● **Data records**
..........
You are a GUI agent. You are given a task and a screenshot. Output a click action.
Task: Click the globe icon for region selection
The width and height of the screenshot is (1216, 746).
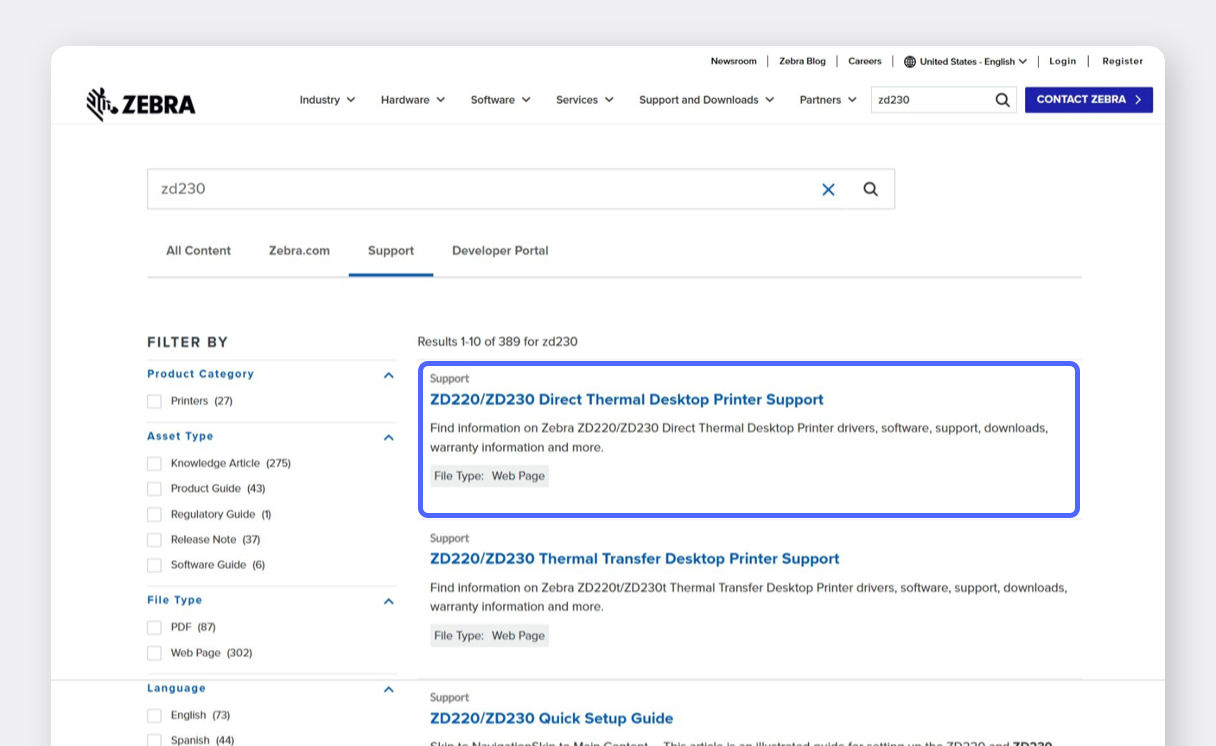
..........
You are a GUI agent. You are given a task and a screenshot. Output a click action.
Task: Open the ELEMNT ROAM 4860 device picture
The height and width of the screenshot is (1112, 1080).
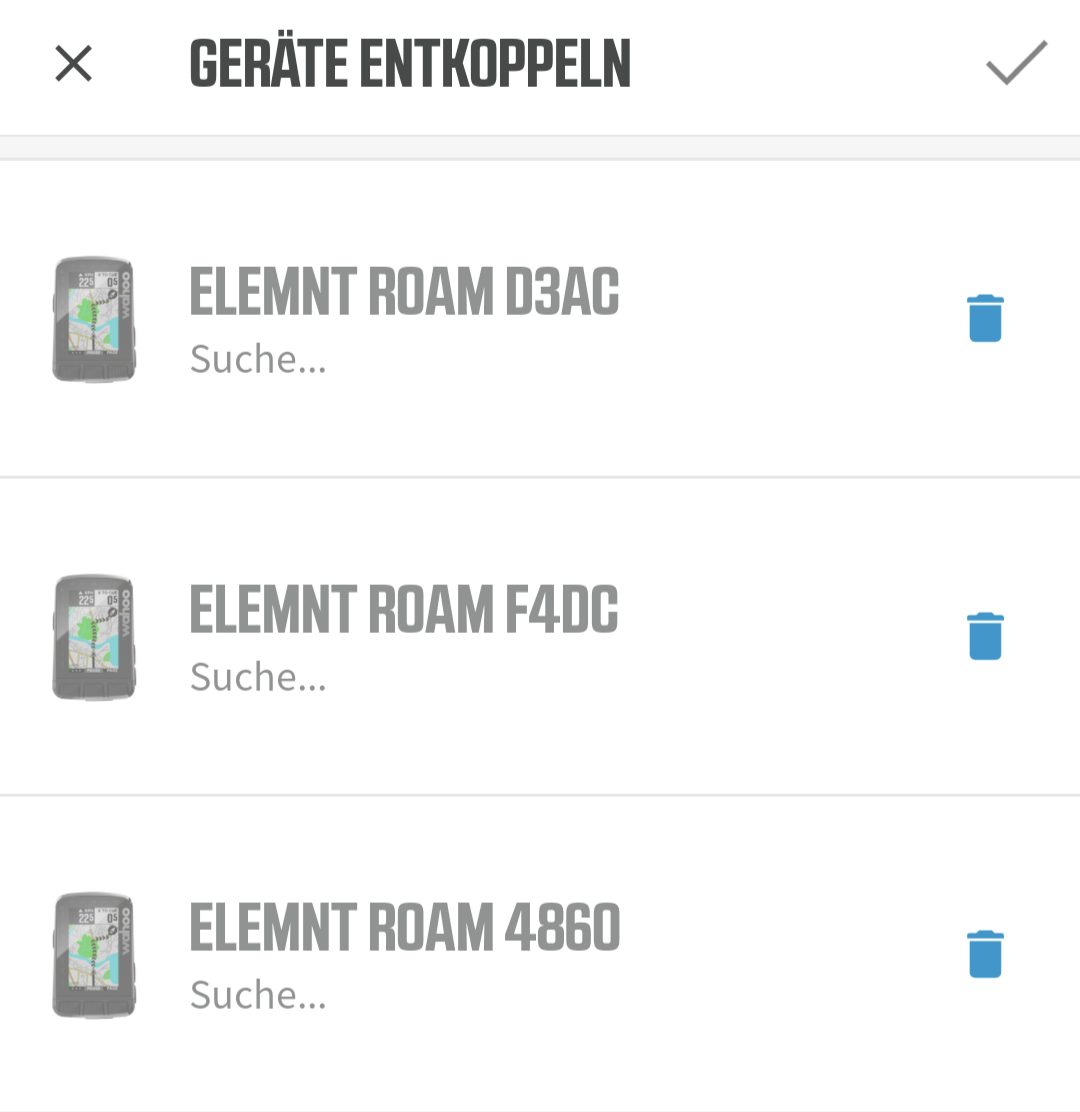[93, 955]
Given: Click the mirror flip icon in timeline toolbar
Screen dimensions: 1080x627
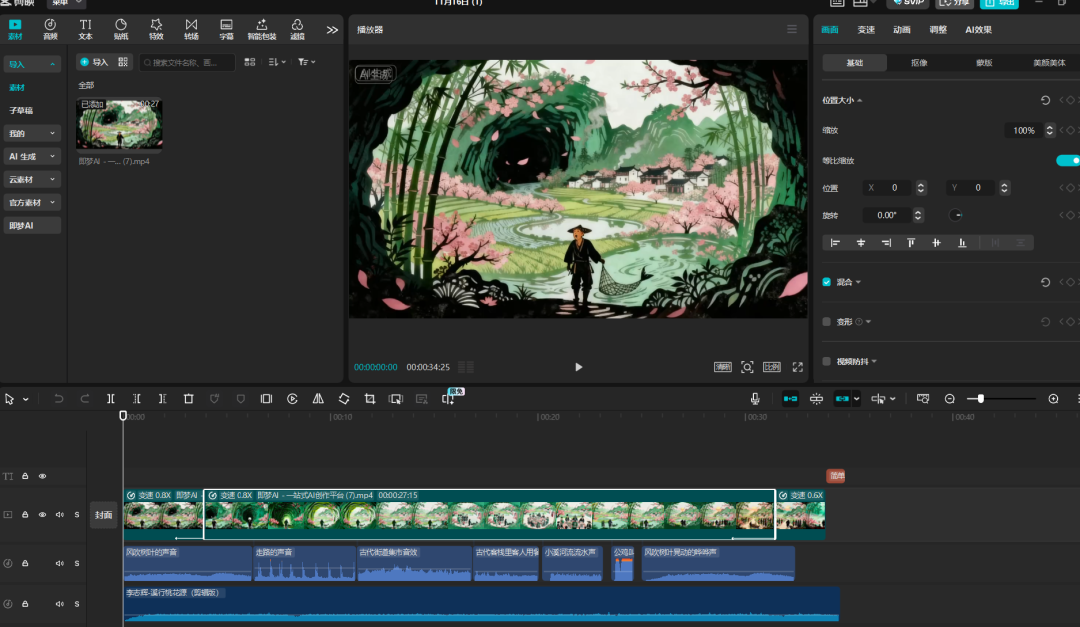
..........
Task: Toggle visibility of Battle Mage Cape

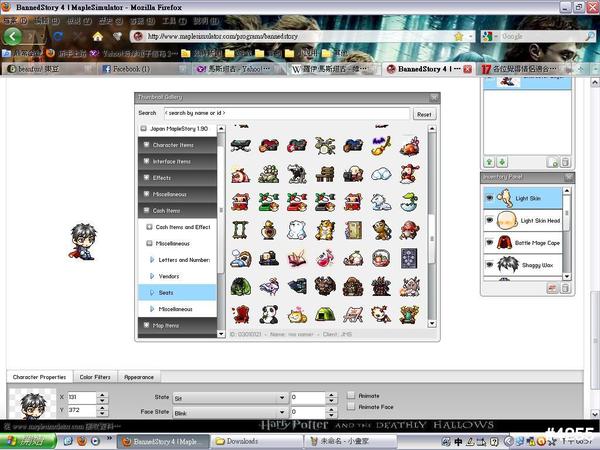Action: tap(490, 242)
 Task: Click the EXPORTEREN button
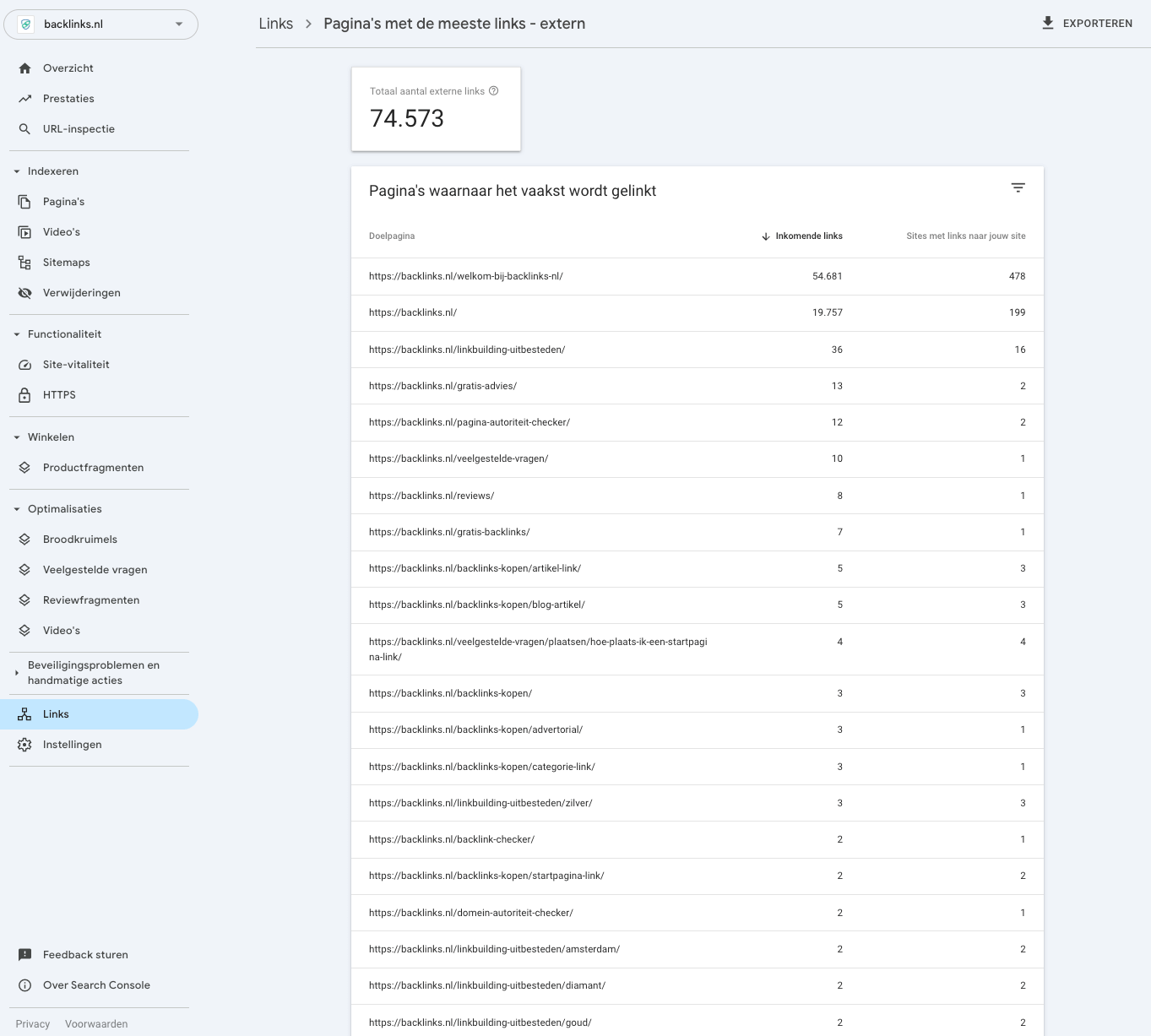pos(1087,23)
..........
● **Task statement**
From the material above, give again exactly the lines from the one that contains "Task: Open the" through the one that contains "Screen dimensions: 1080x627", and leave out the pictures.

● **Worked solution**
Task: Open the ELEMNT ROAM 4860 device picture
The height and width of the screenshot is (1112, 1080).
[93, 955]
Given: Click the mirror flip icon in timeline toolbar
Screen dimensions: 1080x627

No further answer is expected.